Fair Value of Financial Instruments
The estimated fair values of financial instruments, which are presented herein, have been determined by our
management using available market information and appropriate valuation methodologies. However, considerable judgment
was required in interpreting market data to develop estimates of fair value. Accordingly, the estimates presented herein are
not necessarily indicative of amounts we could realize in a current market exchange.
Accounts and notes receivable, net, and accounts payable are reflected in the accompanying Consolidated Balance
Sheets at amounts considered by management to reasonably approximate fair value due to their short-term nature.
We estimate the fair value of our long-term debt generally using discounted cash flow analysis based on our current
borrowing rates for similar types of debt. As of December 31, 2002, the carrying value of the long-term debt approximated
the fair value of such instruments.
Reclassifications
Certain amounts in prior periods have been reclassified to conform to the presentation for the nine months ended
December 31, 2002.
Recent Accounting Pronouncements
In April 2002, we adopted SFAS No. 144, “Accounting for the Impairment or Disposal of Long-Lived Assets.” SFAS
No. 144 addresses financial accounting and reporting for the impairment or disposal of long-lived assets, excluding goodwill.
The adoption of SFAS No. 144 did not have a material effect on our consolidated financial statements.
In November 2002, the FASB issued Interpretation No. 45 ("FIN No. 45"), "Guarantor's Accounting and Disclosure
Requirements for Guarantees, Including Indirect Guarantees of Indebtedness of Others." FIN No. 45 clarifies and expands
on the existing disclosure requirements for guarantees. FIN No. 45 also requires recognition of a liability at fair value of a
company’s obligations under certain guarantee contracts. The disclosure requirements are effective for financial statements
of interim or annual periods ending after December 15, 2002. We believe that our consolidated financial statements as of
and for the nine months ended December 31, 2002 are in compliance with the disclosure requirements of FIN No. 45. The
initial recognition and measurement provisions of FIN No. 45 are applied only on a prospective basis to guarantees issued
after December 31, 2002, irrespective of the guarantor’s fiscal year-end.
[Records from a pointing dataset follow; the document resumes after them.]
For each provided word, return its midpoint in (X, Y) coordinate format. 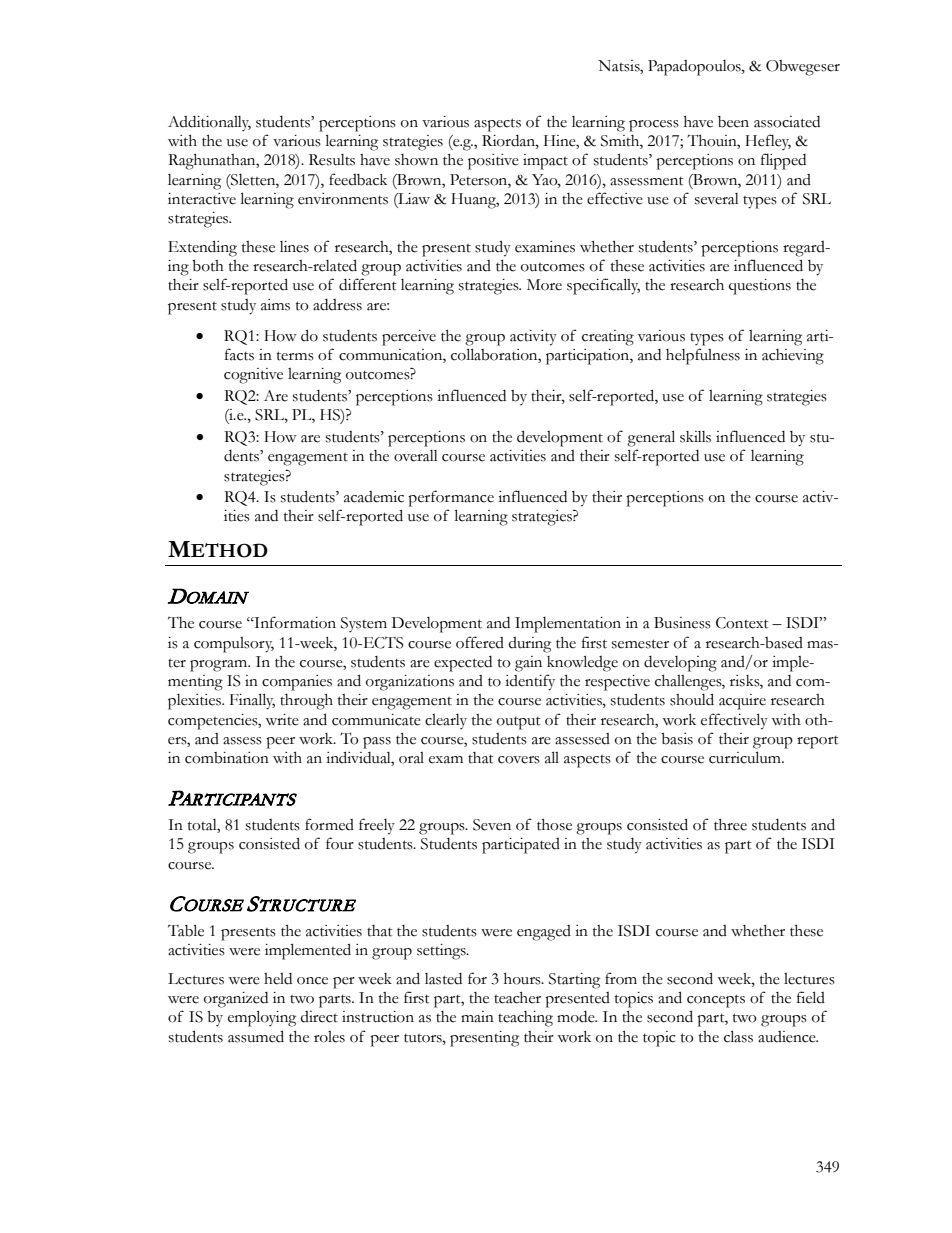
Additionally (209, 123)
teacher (517, 998)
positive (493, 162)
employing (262, 1018)
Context (742, 623)
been (733, 122)
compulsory (234, 645)
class (738, 1036)
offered (480, 642)
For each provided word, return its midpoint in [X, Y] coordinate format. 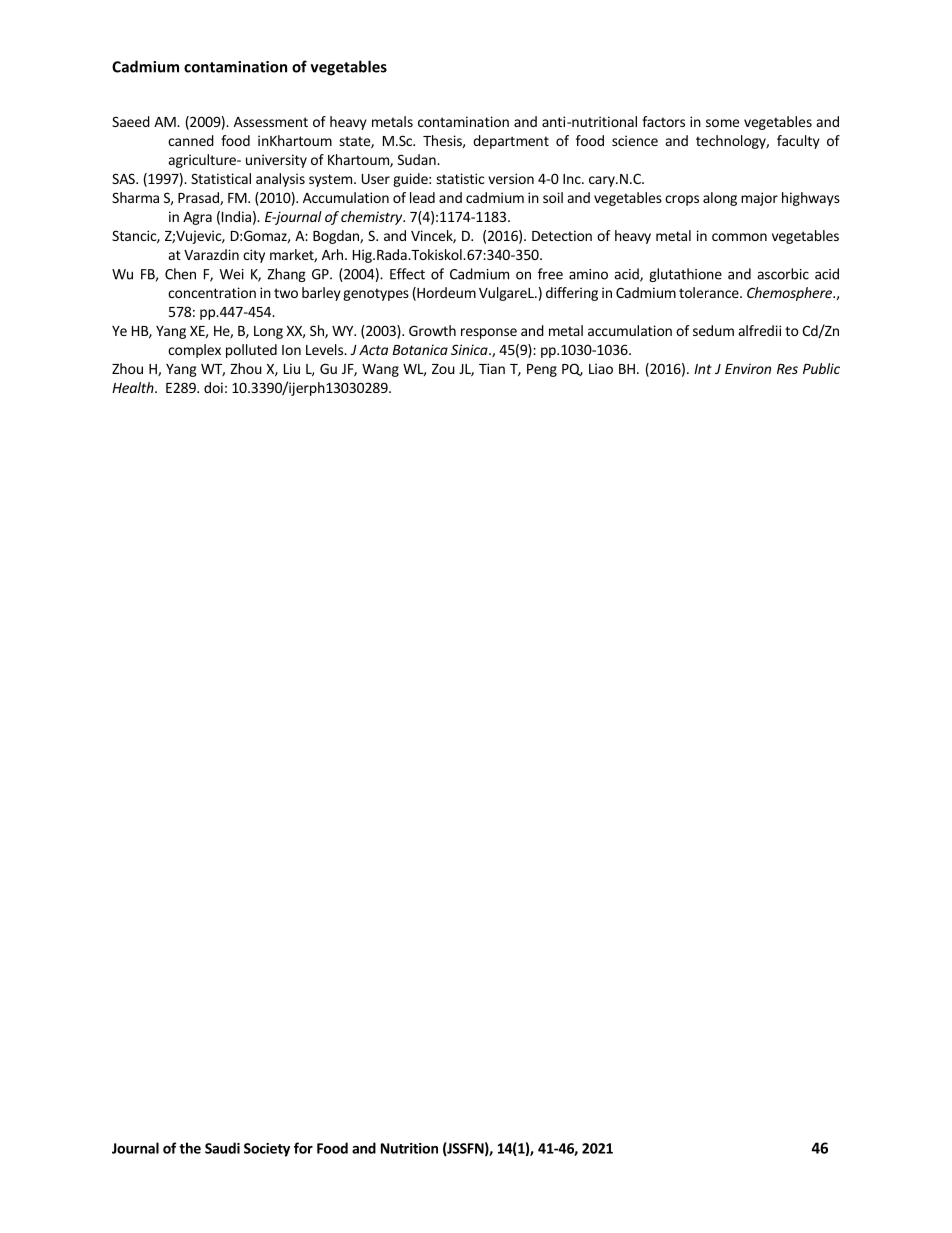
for [303, 1148]
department [511, 142]
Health [134, 387]
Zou [443, 369]
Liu [292, 368]
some [722, 123]
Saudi [222, 1148]
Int [703, 369]
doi [213, 387]
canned [191, 140]
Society [267, 1150]
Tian [492, 368]
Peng [542, 370]
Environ [748, 368]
We are currently evaluating the impact of FIN No.
45, if any, on our financial position and results of operations.
In January 2003, the FASB issued Interpretation No. 46 ("FIN No. 46"), "Consolidation of Variable Interest Entities."
FIN No. 46 expands upon and strengthens existing accounting guidance that addresses when a company should include in its
financial statements the assets, liabilities and activities of another entity. A variable interest entity is a corporation,
partnership, trust, or any other legal structure used for business purposes that either (a) does not have equity investors with
voting rights or (b) has equity investors that do not provide sufficient financial resources for the entity to support its
activities. FIN No. 46 requires a variable interest entity to be consolidated by a company if that company is subject to a
majority of the risk of loss from the variable interest entity's activities or is entitled to receive a majority of the entity's
residual returns or both. The consolidation requirements of FIN No. 46 apply immediately to variable interest entities
created after January 31, 2003. The consolidation requirements apply to older entities in the first fiscal year or interim period
beginning after June 15, 2003. Disclosure requirements apply to any financial statements issued after January 31, 2003.
Since currently we do not have variable interest entities, we do not believe that the implementation of FIN No. 46 will have a
material effect on our consolidated financial statements and related disclosures.